Currently, we're limited to the general-purpose Eq, Ord, Hash, Encodable and Decodable traits, even though the compiler often has more unconventional desires, involving contexts and custom behaviors.

There are several special-purpose traits already in the compiler, such as AST/HIR Folder/Visitor and the two-in-one TypeFoldable (which also does visiting).

Also, #36551 adds a specialization mechanism in the bundled rustc_serialize to work around the fact that Encodable and Decodable have their methods be generic over the encoder/decoder instead of the trait, but this abuses the yet-unclosed lifetime soundness hole in specialization (#31844):

impl<'a, 'tcx> SpecializedDecoder<Ty<'tcx>> for DecodeContext<'a, 'tcx> {...}

That impl requires that the 'tcx of the decoded Ty match the 'tcx of the decoder, but this cannot be enforced through specialization as the lifetime relationships do not exist before monomorphization.
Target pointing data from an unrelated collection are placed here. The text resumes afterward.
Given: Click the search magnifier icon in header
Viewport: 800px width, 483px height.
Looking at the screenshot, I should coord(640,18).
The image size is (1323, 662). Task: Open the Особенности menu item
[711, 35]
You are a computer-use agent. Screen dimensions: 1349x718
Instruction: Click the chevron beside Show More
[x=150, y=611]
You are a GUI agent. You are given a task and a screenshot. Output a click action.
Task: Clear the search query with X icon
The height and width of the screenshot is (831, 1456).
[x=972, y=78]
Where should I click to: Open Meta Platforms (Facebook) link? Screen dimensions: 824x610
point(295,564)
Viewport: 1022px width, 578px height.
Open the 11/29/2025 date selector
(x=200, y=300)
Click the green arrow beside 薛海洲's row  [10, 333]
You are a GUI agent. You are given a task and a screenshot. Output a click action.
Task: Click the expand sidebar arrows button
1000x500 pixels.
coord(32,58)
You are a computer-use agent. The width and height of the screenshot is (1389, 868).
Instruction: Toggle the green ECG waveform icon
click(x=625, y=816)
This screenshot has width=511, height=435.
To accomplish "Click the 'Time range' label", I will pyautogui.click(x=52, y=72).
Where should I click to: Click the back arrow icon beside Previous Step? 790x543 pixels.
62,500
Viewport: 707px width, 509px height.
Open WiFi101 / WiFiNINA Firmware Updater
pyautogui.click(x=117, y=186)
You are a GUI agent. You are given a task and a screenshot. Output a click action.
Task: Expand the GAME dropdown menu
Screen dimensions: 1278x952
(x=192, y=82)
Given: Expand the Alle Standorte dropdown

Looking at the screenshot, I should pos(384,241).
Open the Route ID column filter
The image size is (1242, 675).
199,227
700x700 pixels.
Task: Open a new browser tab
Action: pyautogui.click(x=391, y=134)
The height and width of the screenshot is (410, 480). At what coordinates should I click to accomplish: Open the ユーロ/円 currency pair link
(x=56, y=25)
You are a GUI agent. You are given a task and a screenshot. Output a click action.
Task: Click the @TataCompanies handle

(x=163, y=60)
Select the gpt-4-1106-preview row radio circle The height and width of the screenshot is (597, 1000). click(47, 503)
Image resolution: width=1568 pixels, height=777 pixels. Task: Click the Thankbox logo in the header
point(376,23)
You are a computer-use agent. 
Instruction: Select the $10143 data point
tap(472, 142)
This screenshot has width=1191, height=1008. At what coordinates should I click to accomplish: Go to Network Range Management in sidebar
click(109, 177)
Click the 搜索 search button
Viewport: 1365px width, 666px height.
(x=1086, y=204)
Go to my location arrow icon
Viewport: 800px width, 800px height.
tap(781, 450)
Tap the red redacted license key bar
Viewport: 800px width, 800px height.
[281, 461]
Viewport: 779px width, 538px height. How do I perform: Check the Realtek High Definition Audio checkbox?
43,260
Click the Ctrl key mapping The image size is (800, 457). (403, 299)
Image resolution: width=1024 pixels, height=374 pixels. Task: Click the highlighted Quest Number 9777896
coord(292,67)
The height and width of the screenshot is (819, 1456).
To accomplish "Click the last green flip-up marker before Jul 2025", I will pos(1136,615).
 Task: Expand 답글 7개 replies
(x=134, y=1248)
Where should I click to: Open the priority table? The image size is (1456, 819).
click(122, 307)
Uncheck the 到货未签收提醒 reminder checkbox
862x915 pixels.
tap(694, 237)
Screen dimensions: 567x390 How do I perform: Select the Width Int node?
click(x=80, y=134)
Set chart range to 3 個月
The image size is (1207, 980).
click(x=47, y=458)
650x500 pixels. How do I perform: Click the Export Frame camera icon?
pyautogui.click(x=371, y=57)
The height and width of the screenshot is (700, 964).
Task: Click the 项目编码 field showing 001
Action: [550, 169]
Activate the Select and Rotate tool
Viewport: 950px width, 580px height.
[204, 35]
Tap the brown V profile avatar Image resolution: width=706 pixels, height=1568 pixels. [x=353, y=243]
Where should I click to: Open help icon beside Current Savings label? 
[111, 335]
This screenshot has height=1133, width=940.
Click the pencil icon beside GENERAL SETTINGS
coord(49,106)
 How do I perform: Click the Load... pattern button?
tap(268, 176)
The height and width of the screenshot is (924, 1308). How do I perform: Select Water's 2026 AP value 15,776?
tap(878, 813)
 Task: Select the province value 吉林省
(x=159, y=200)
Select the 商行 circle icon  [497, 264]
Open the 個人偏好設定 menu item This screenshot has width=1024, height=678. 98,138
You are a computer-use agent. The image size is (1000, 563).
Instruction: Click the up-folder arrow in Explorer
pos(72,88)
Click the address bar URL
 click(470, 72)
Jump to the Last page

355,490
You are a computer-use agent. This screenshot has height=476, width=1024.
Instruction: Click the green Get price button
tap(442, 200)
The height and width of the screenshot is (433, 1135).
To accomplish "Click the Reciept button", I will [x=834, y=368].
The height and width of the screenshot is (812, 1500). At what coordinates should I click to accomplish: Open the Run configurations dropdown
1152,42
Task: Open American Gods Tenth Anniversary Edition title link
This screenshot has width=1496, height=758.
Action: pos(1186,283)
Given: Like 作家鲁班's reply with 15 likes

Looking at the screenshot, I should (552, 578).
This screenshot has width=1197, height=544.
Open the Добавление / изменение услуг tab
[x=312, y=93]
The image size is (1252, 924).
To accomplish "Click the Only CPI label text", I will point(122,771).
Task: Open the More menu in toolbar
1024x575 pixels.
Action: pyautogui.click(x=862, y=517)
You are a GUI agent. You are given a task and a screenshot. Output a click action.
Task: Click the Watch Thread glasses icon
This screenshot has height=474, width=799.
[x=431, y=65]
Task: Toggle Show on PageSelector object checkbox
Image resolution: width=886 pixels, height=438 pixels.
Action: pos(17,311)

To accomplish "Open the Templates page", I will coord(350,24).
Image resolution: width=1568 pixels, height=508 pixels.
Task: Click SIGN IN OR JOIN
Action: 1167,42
A better solution would involve custom traits that can dispatch over the decoder w/o specialization, i.e.:

impl<'a, 'tcx> Decodable<DecodeContext<'a, 'tcx>> for Ty<'tcx> {...}

To make all of this ergonomic, auto-deriving is necessary, and I believe macros 1.1 (perhaps helped by a permanent switch to rustbuild) can make it happen.

Last but not least, it may be possible to generalize encoding/decoding and visiting/folding/relating into a single (or a pair of) abstraction(s), but I'd have to leave that to someone who understands tree folding, transducers, and perhaps Haskell lenses, although there's no guarantee they map nicely to Rust.

cc @rust-lang/compiler

nikomatsakis commented 8 years ago

Nominating for discussion next week. In this week's compiler team meeting, @arielb1 raised concerns about leaving (ab)uses of unsound specialization in the compiler, which I am sympathetic to. It'd be good to figure out how we can prioritize moving away from that.

eddyb commented 7 years ago

I believe we can reduce our deriving needs to a single "ShapeReflect" trait with 4 operations:

Even without VG we can build implementations of all sorts of operations we need (such as Relate which does (&T, &T) -> Result<T, E>) out of this one trait + specialization.